A.O.C. CALVADOS DU PAYS D'AUGE
Calvados Reserve has aged 3 years in oak barrels, with 25% of new oak.
CLAY AND OXFORDIAN MARL SOIL.
80% OF BITTERSWEET APPLES
20% OF ACID APPLES
FROM SEPTEMBER TO NOVEMBER
42 % VOL.
The apples are mixed, crushed and pressed. The apple juice is fermented right out to give cider to be distilled. Double distillation is carried out 6 months after the fermentation has taken place. The first distillation gives the "petite eau" at 30% by volume and it is the second distillation, that of the "petite eau" which gives the Calvados.
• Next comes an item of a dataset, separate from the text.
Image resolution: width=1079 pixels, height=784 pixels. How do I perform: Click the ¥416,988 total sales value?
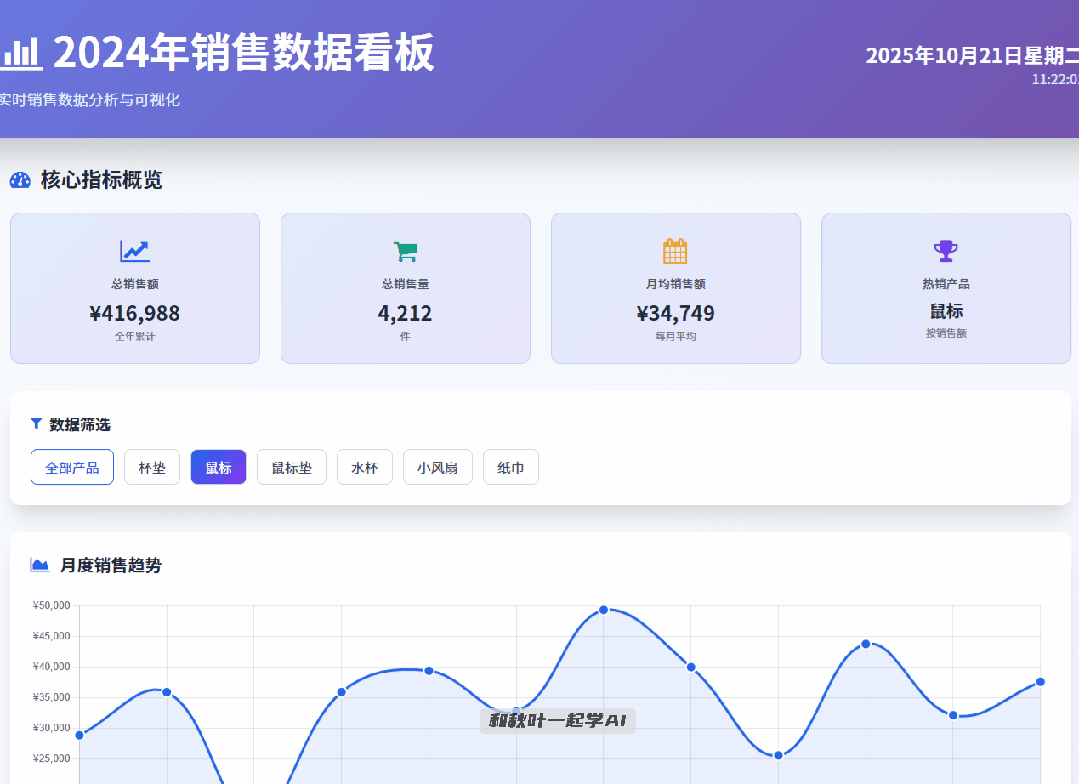[x=135, y=314]
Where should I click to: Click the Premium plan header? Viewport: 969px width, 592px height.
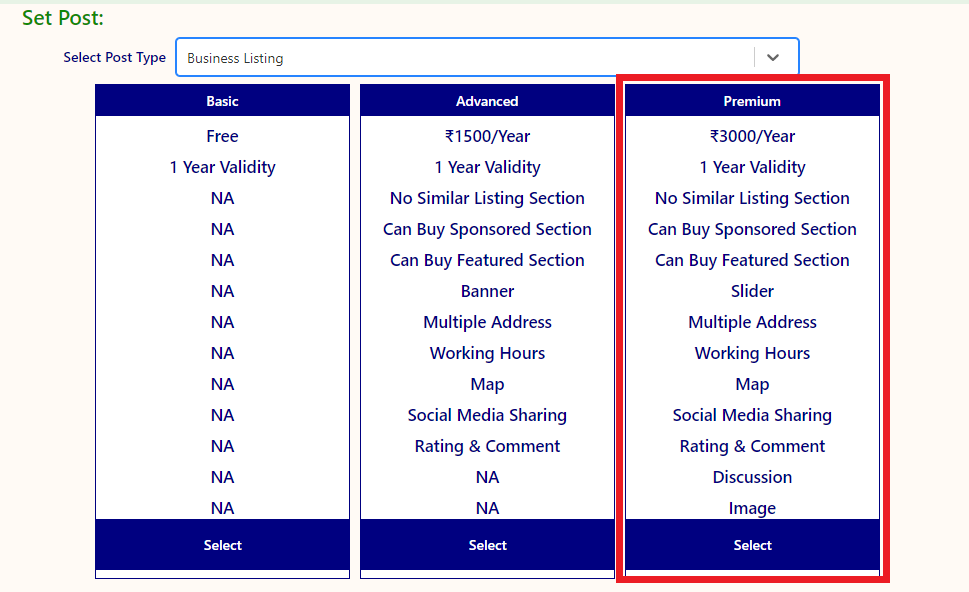point(752,101)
Aging: Three years minimum. In toasted 400 l (88 imperial gallon) oak barrels, 25% of which are new. Bottled when ordered.
Eyes: Amber yellow. Clear and brilliant.
Nose: Gentle attack, followed by great aromatic intensity with green apple, geranium and minty hints. The aromas of calvados left on the sides of the emptied glass reveal a great deal.
Mouth: Consistent, slightly bitter, at first marked by green apple. Finish is vegetal, very broad. Retro-olfactive.
(Read also: Tasting Calvados)
- Storage: very long, bottles upright without special precautions.
- As an Aperitif: on its own, over ice, or with a drop or two of water to let it release its aromas.
- For cooking: to flambé, and for sorbets and granités.
- As a digestive: Drinking temperature 20-22°C (68 to 72°F).